*Exercise goal:* Copy only those lines which run from the line containing "Weboldal készítés: NewFlow web (864, 2362)" to the end of the entries below, both inclusive, exactly as written and with no pictures.

--- Provided material Enclosed Below ---

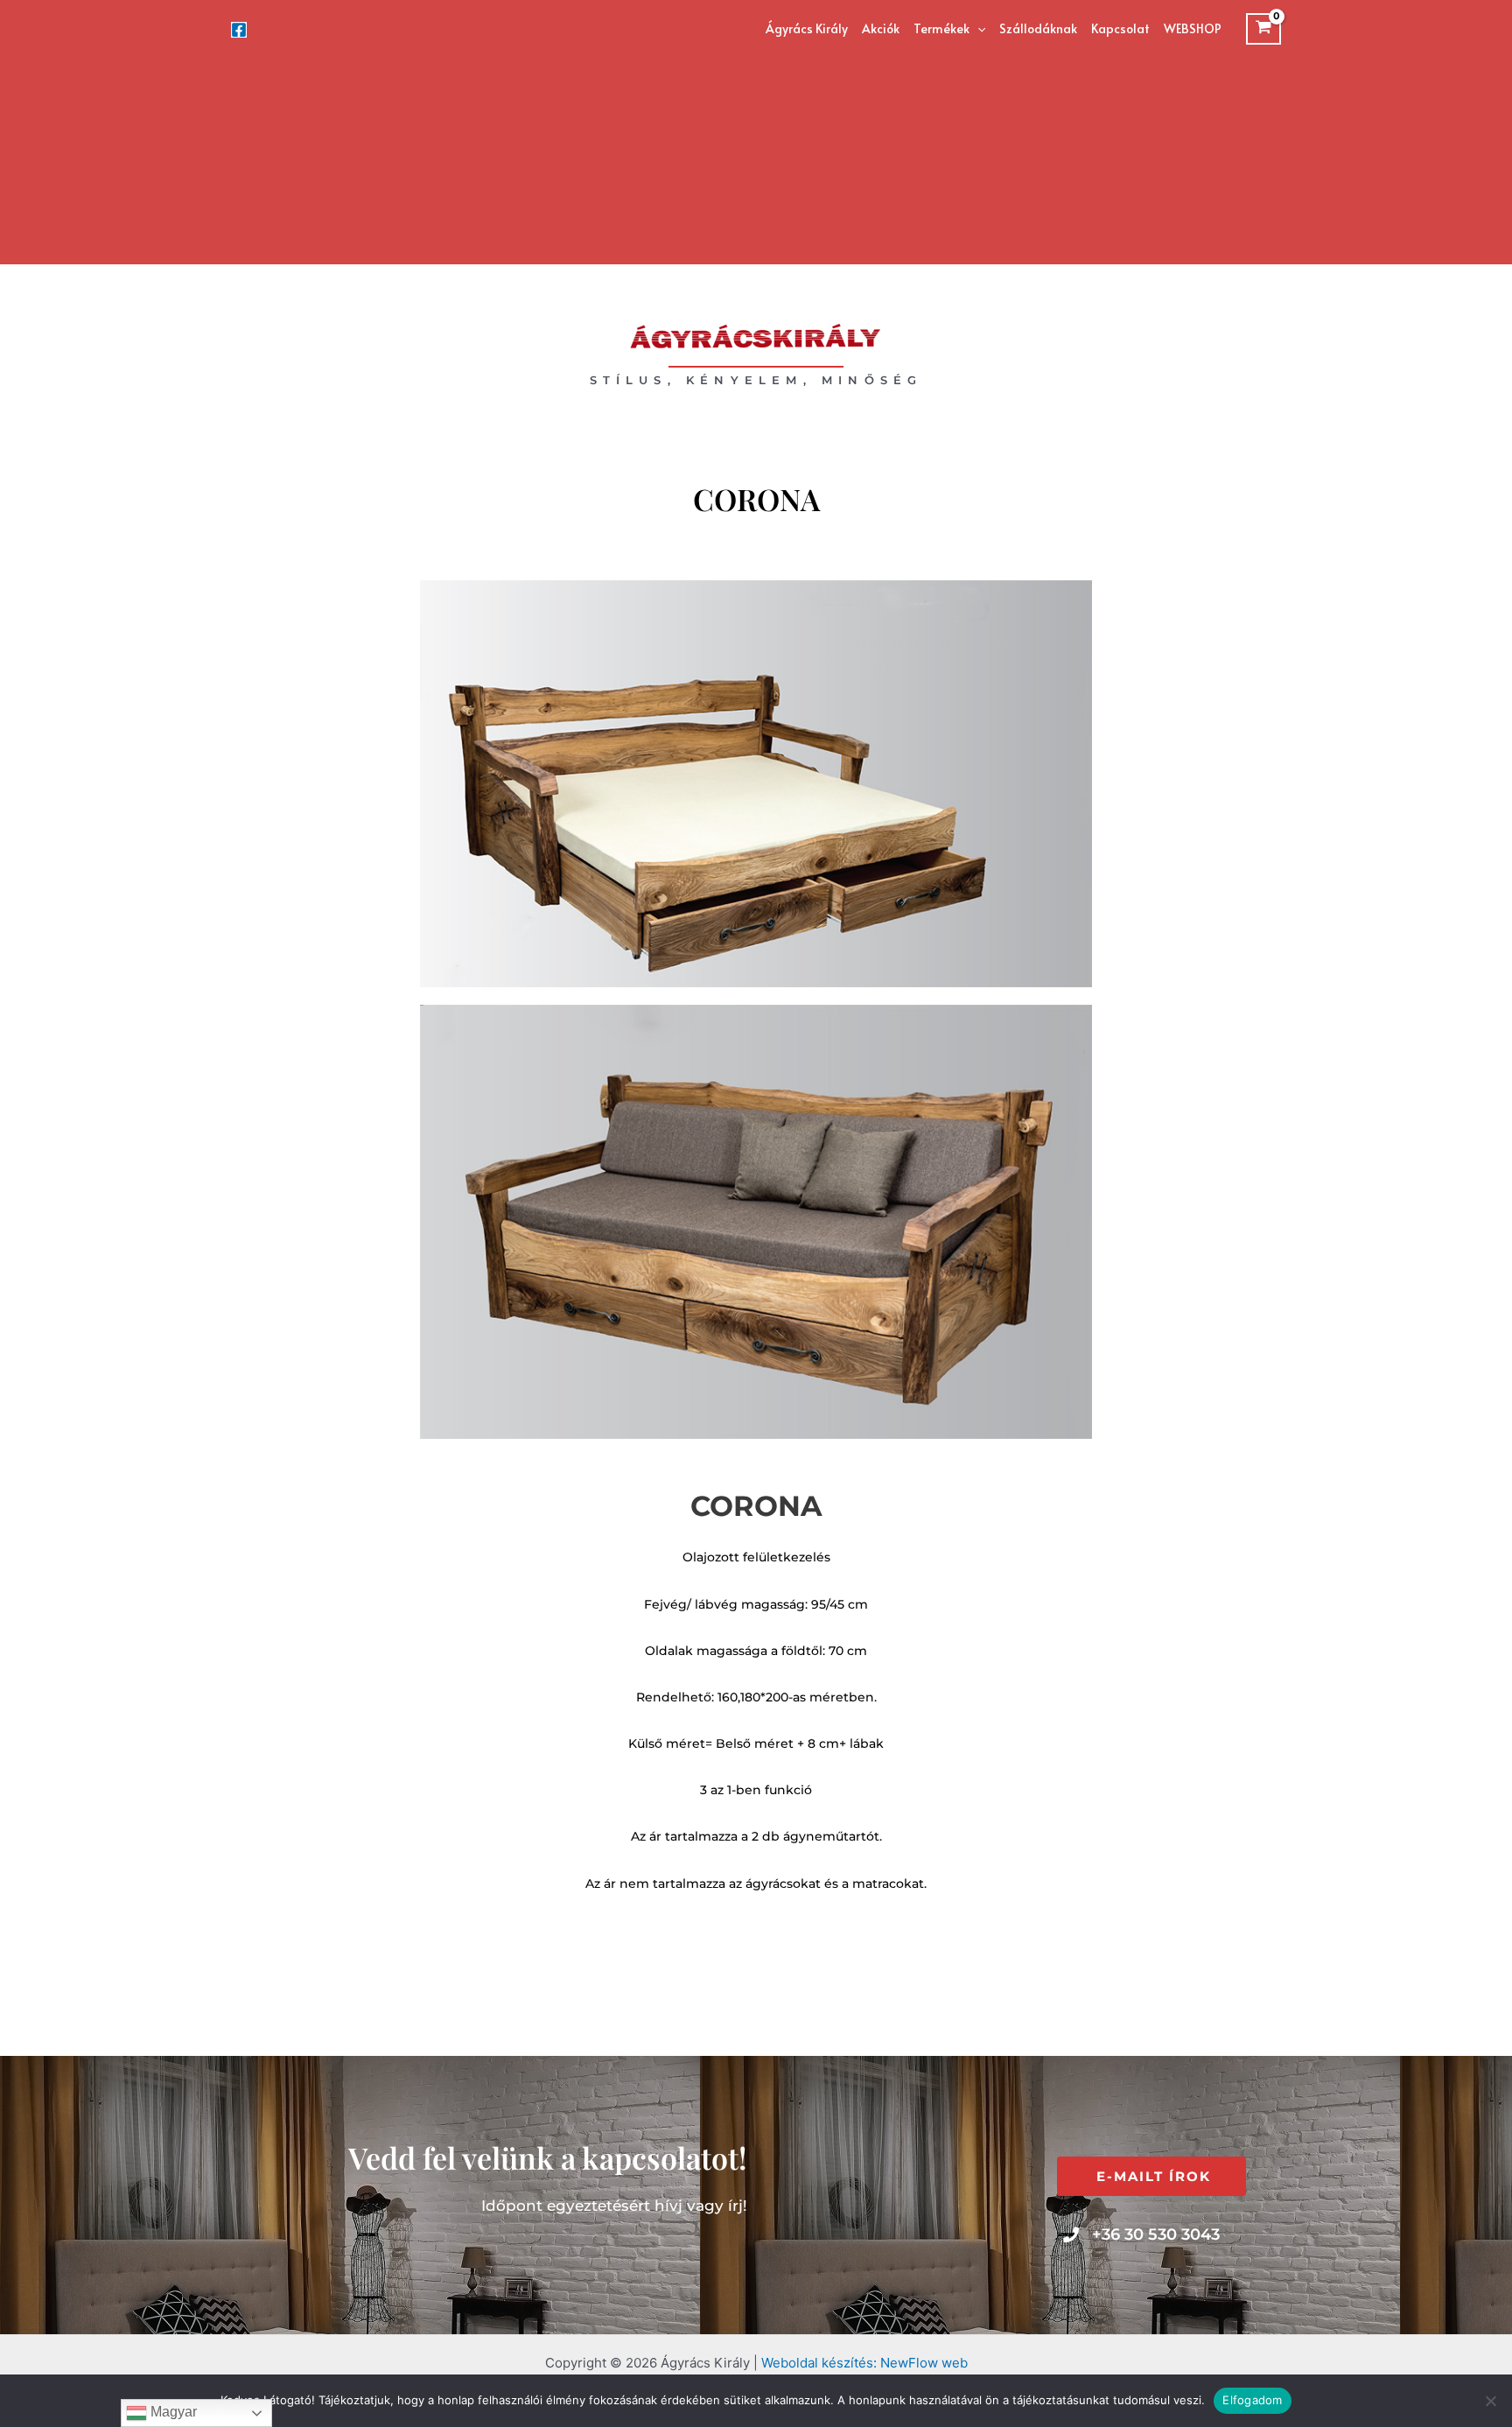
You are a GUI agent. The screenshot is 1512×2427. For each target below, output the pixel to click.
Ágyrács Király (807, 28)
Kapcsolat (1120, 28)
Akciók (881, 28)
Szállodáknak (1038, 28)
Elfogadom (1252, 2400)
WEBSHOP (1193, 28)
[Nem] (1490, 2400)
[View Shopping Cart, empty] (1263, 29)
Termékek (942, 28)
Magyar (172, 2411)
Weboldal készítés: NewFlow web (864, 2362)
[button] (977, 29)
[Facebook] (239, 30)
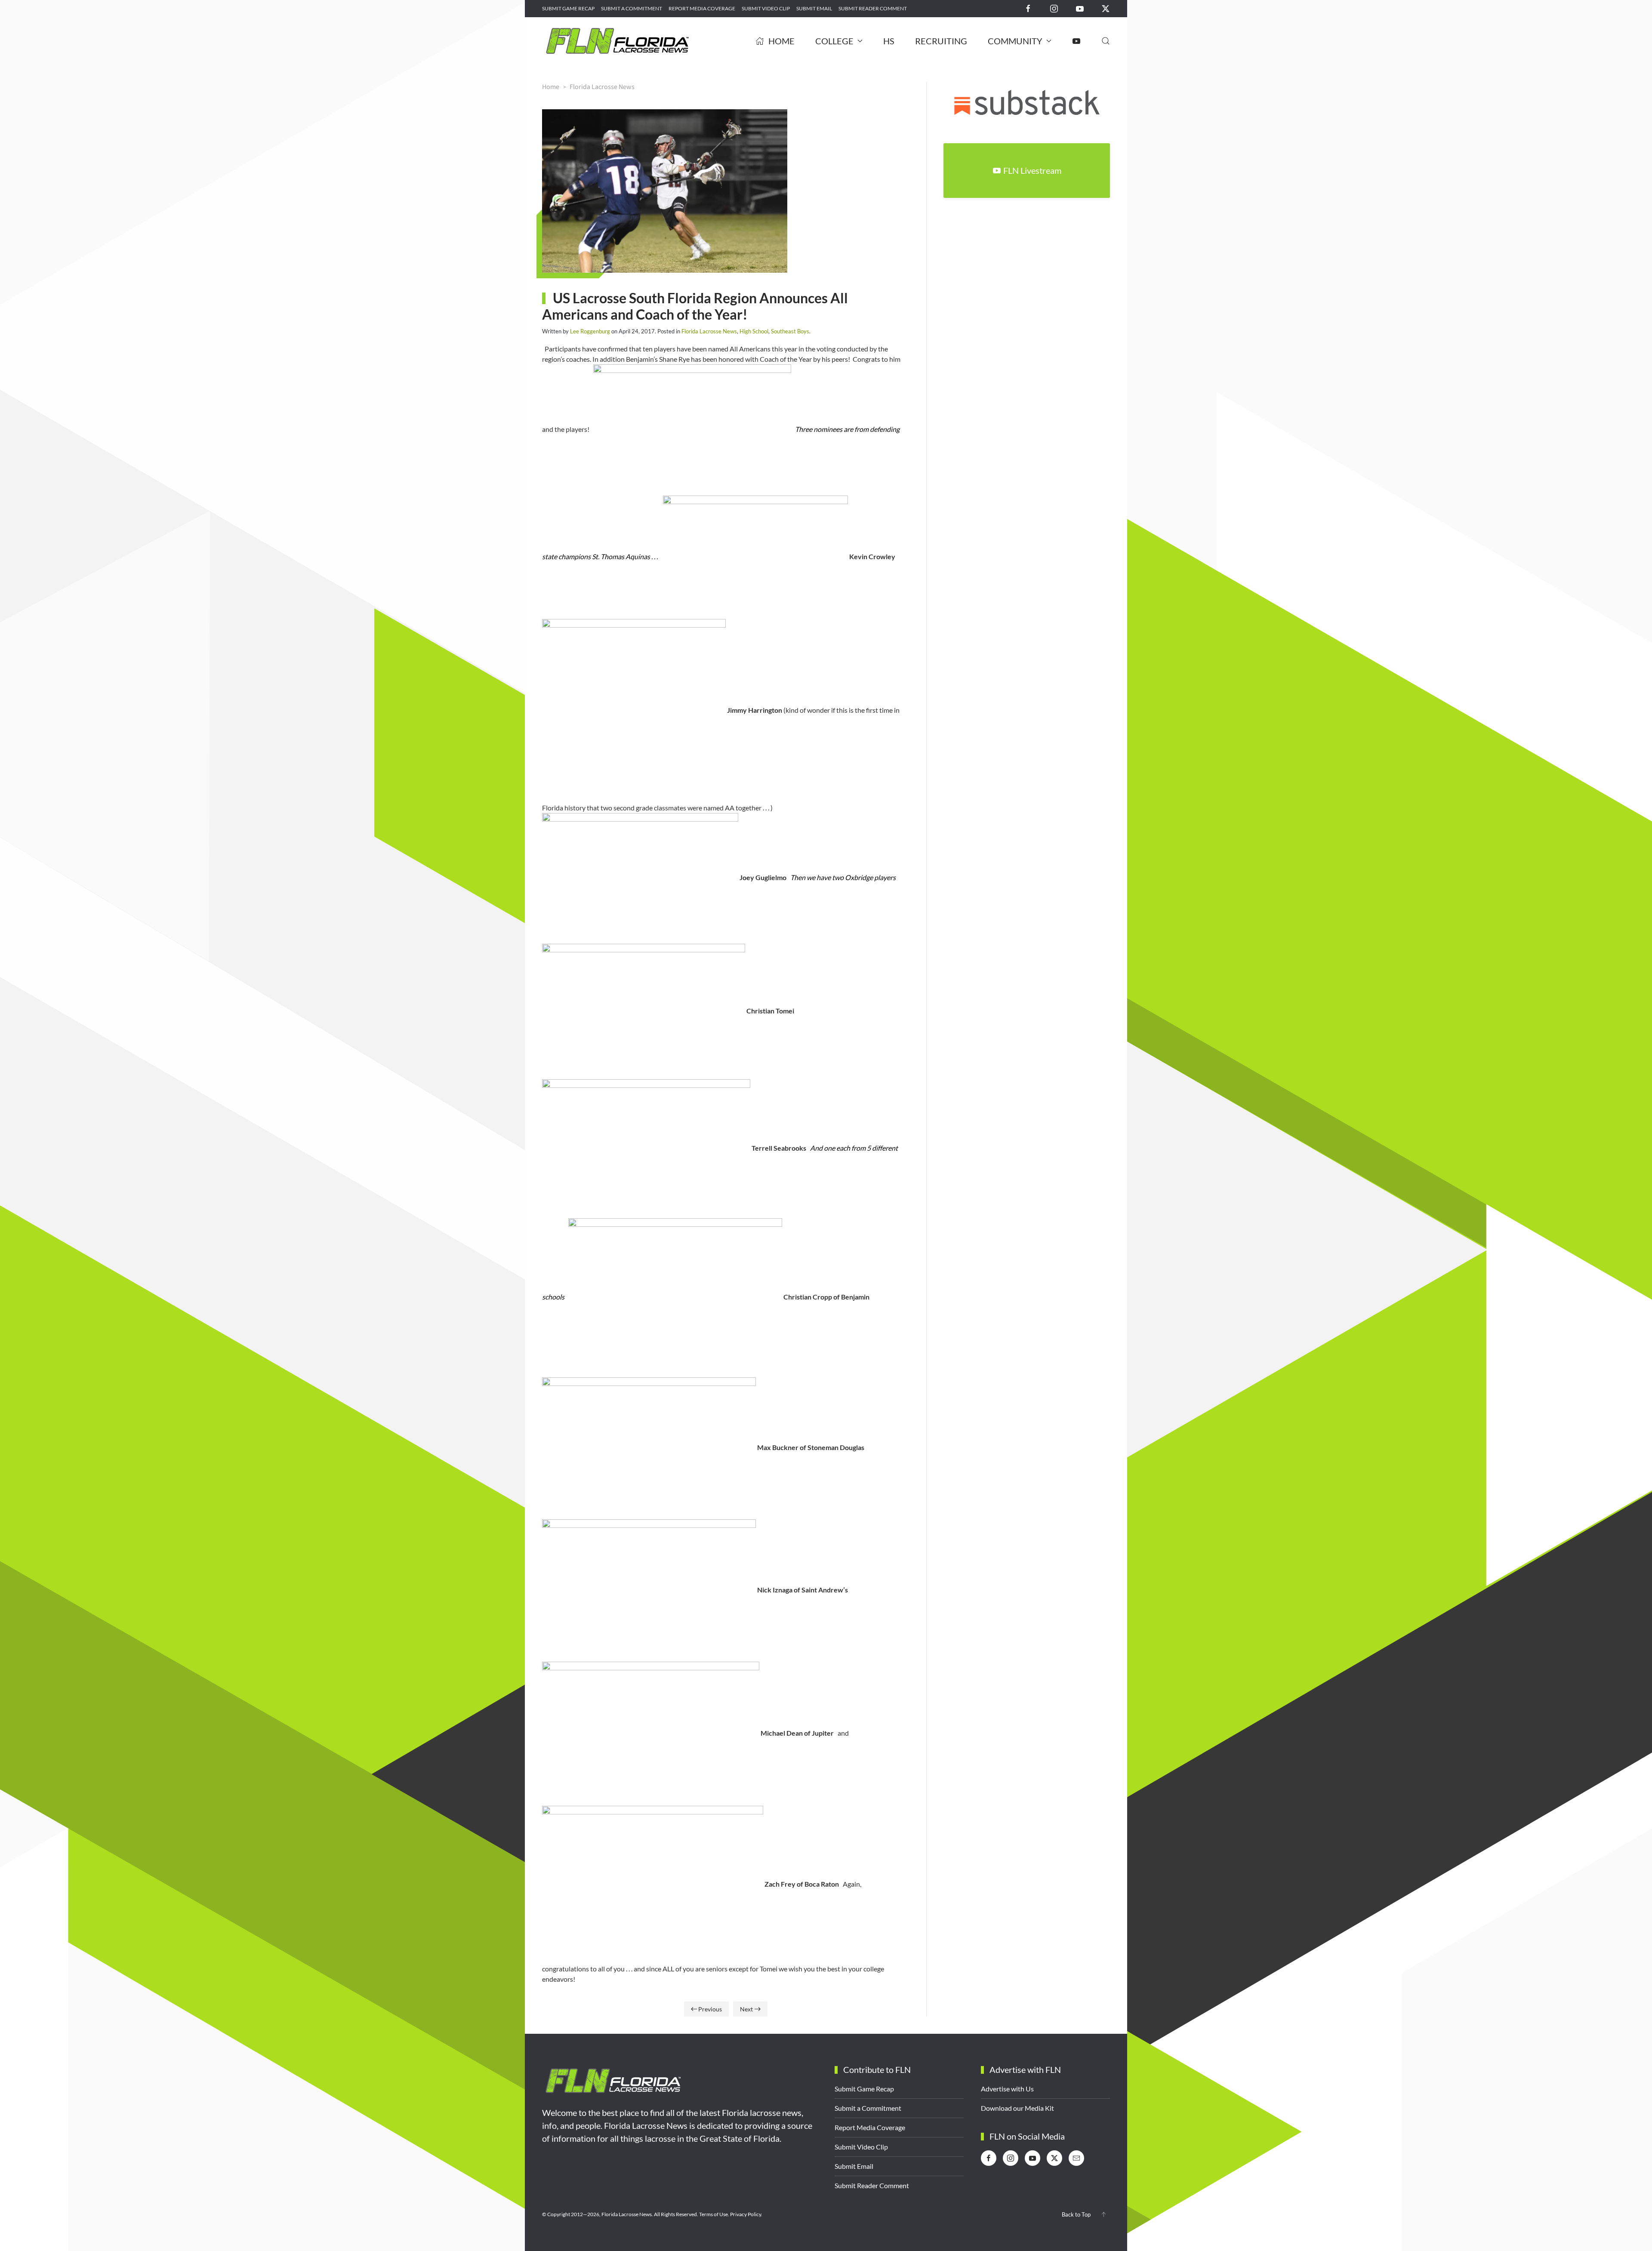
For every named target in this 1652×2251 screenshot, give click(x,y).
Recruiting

--- End of Enclosed Provided material ---

*Your response:*
Weboldal készítés: NewFlow web (864, 2362)
[button] (977, 29)
[Facebook] (239, 30)
For every named target in this 1652×2251 screenshot, give click(x,y).
Recruiting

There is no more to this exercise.